Chapter 2. Adding trusted certificate authorities


Learn how to add custom trusted certificate authorities to Red Hat Advanced Cluster Security for Kubernetes.

If you are using an enterprise certificate authority (CA) on your network, or self-signed certificates, you must add the CA’s root certificate to Red Hat Advanced Cluster Security for Kubernetes as a trusted root CA.

Adding trusted root CAs allows:

  • Central and Scanner to trust remote servers when you integrate with other tools.
  • Sensor to trust custom certificates you use for Central.

You can add additional CAs during the installation or on an existing deployment.

Note

You must first configure your trusted CAs in the cluster where you have deployed Central and then propagate the changes to Scanner and Sensor.
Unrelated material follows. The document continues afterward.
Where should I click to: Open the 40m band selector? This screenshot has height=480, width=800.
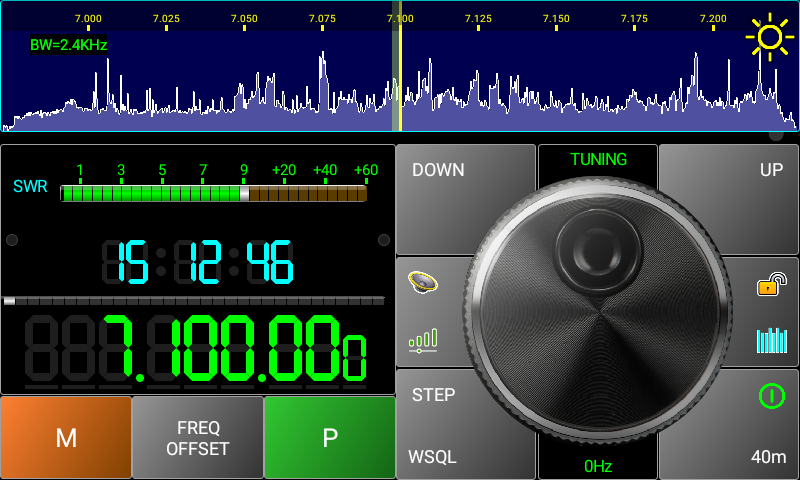pos(768,457)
2.1. Configuring additional CAs

To add custom CAs:

Procedure

  1. Download the ca-setup.sh script.

    Note
    • If you are doing a new installation, you can find the ca-setup.sh script in the scripts directory at central-bundle/central/scripts/ca-setup.sh.
    • You must run the ca-setup.sh script in the same terminal from which you logged into your OpenShift Container Platform cluster.
  2. Make the ca-setup.sh script executable:

    $ chmod +x ca-setup.sh
  3. To add:

    1. A single certificate, use the -f (file) option:

      $ ./ca-setup.sh -f <certificate>
      Note
      • You must use a PEM-encoded certificate file (with any extension).
      • You can also use the -u (update) option along with the -f option to update any previously added certificate.
    2. Multiple certificates at once, move all certificates in a directory, and then use the -d (directory) option:

      $ ./ca-setup.sh -d <directory_name>
      Note
      • You must use PEM-encoded certificate files with a .crt or .pem extension.
      • Each file must only contain a single certificate.
      • You can also use the -u (update) option along with the -d option to update any previously added certificates.

2.2. Propagating changes

After you configure trusted CAs, you must make Red Hat Advanced Cluster Security for Kubernetes services trust them.

  • If you have configured trusted CAs after the installation, you must restart Central.
  • Additionally, if you are also adding certificates for integrating with image registries, you must restart both Central and Scanner.

2.2.1. Restarting the Central container

You can restart the Central container by killing the Central container or by deleting the Central pod.

Procedure

  • Run the following command to kill the Central container:

    Note

    You must wait for at least 1 minute, until OpenShift Container Platform propagates your changes and restarts the Central container.

    $ oc -n stackrox exec deploy/central -c central -- kill 1
  • Or, run the following command to delete the Central pod:

    $ oc -n stackrox delete pod -lapp=central

2.2.2. Restarting the Scanner container

You can restart the Scanner container by deleting the pod.

Procedure

  • Run the following command to delete the Scanner pod:

    • On OpenShift Container Platform:

      $ oc delete pod -n stackrox -l app=scanner
    • On Kubernetes:

      $ kubectl delete pod -n stackrox -l app=scanner
Important

After you have added trusted CAs and configured Central, the CAs are included in any new Sensor deployment bundles that you create.

  • If an existing Sensor reports problems while connecting to Central, you must generate a Sensor deployment YAML file and update existing clusters.
  • If you are deploying a new Sensor using the sensor.sh script, run the following command before you run the sensor.sh script:

    $ ./ca-setup-sensor.sh -d ./additional-cas/
  • If you are deploying a new Sensor using Helm, you do not have to run any additional scripts.